And finally, on the question of tolling, our first task is to ascertain the legislature’s intent through the statutory language it employs, giving ordinary words their ordinary meaning. Phillips v. St. Paul Fire & Marine Ins. Co., 289 Kan. 521, Syl. ¶ 2, 213 P.3d 1066 (2008). Granted, the term “stayed” in the statute contemplates a formal judicial “stay” or automatic stay by law, but the addition of the term “prohibited” must mean something. See State v. Hendrix, 289 Kan. 859, 863, 218 P.3d 40 (2009) (court rejects an interpretation that would render distinction of terms superfluous); Board of Sumner County Comm’rs v. Bremby, 286 Kan. 745, 754, 189 P.3d 494 (2008) (legislature does not intend to enact useless or meaningless legislation).

▬▬▬▬▬▬

List of tasks:
A. Decide whether each statement below agrees with the tolling passage. Answer yes or no for each, and quote the words of the passage that decide it.
(i) The passage says the term "stayed" contemplates a formal judicial stay or an automatic stay by law.
(ii) The passage says the word "prohibited" adds nothing to the statute.
(iii) The passage dates Phillips v. St. Paul Fire & Marine Ins. Co. to 2009.
B. Summarize the tolling passage in two sentences.

Recorded information:
▬▬▬▬▬▬

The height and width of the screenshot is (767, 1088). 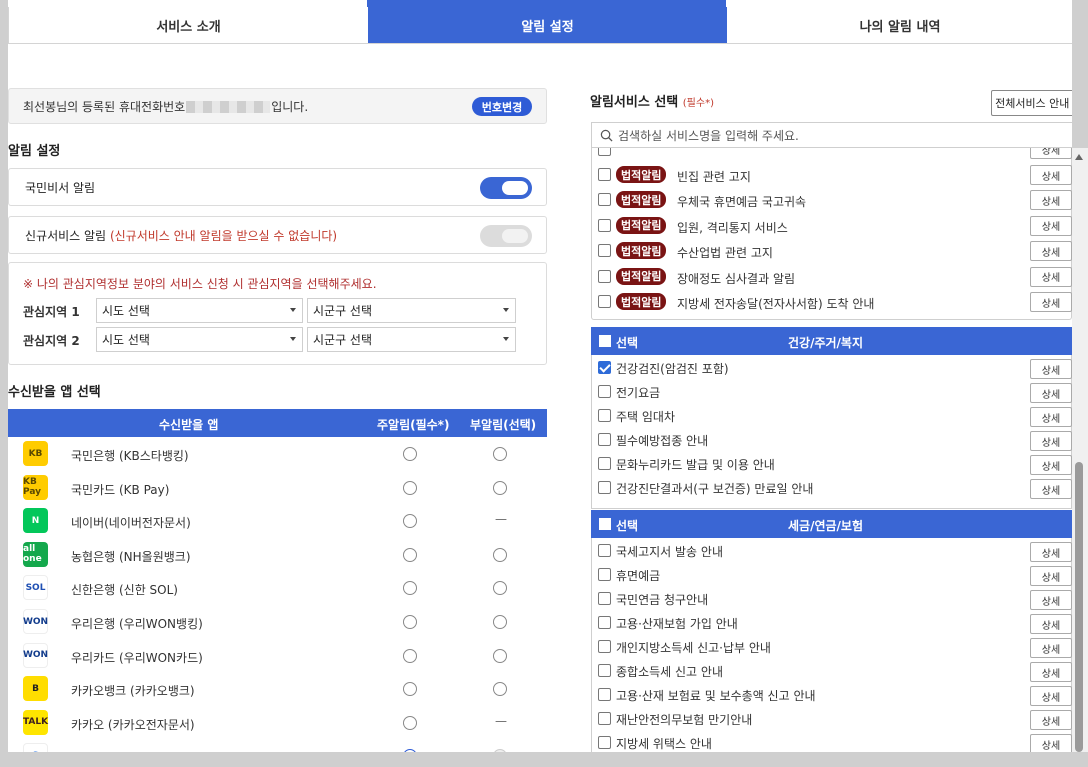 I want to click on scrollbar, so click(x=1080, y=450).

▬▬▬▬▬▬

Outputs by task:
A.
(i) Yes: "the term “stayed” in the statute contemplates a formal judicial “stay” or automatic stay by law"
(ii) No: "the addition of the term “prohibited” must mean something"
(iii) No: "289 Kan. 521, Syl. ¶ 2, 213 P.3d 1066 (2008)"

B. On tolling, the first task is to ascertain the legislature's intent through the statutory language, giving ordinary words their ordinary meaning. Although "stayed" contemplates a formal judicial stay or an automatic stay by law, the added term "prohibited" must mean something, because courts reject interpretations that render a distinction of terms superfluous and the legislature does not intend to enact useless or meaningless legislation.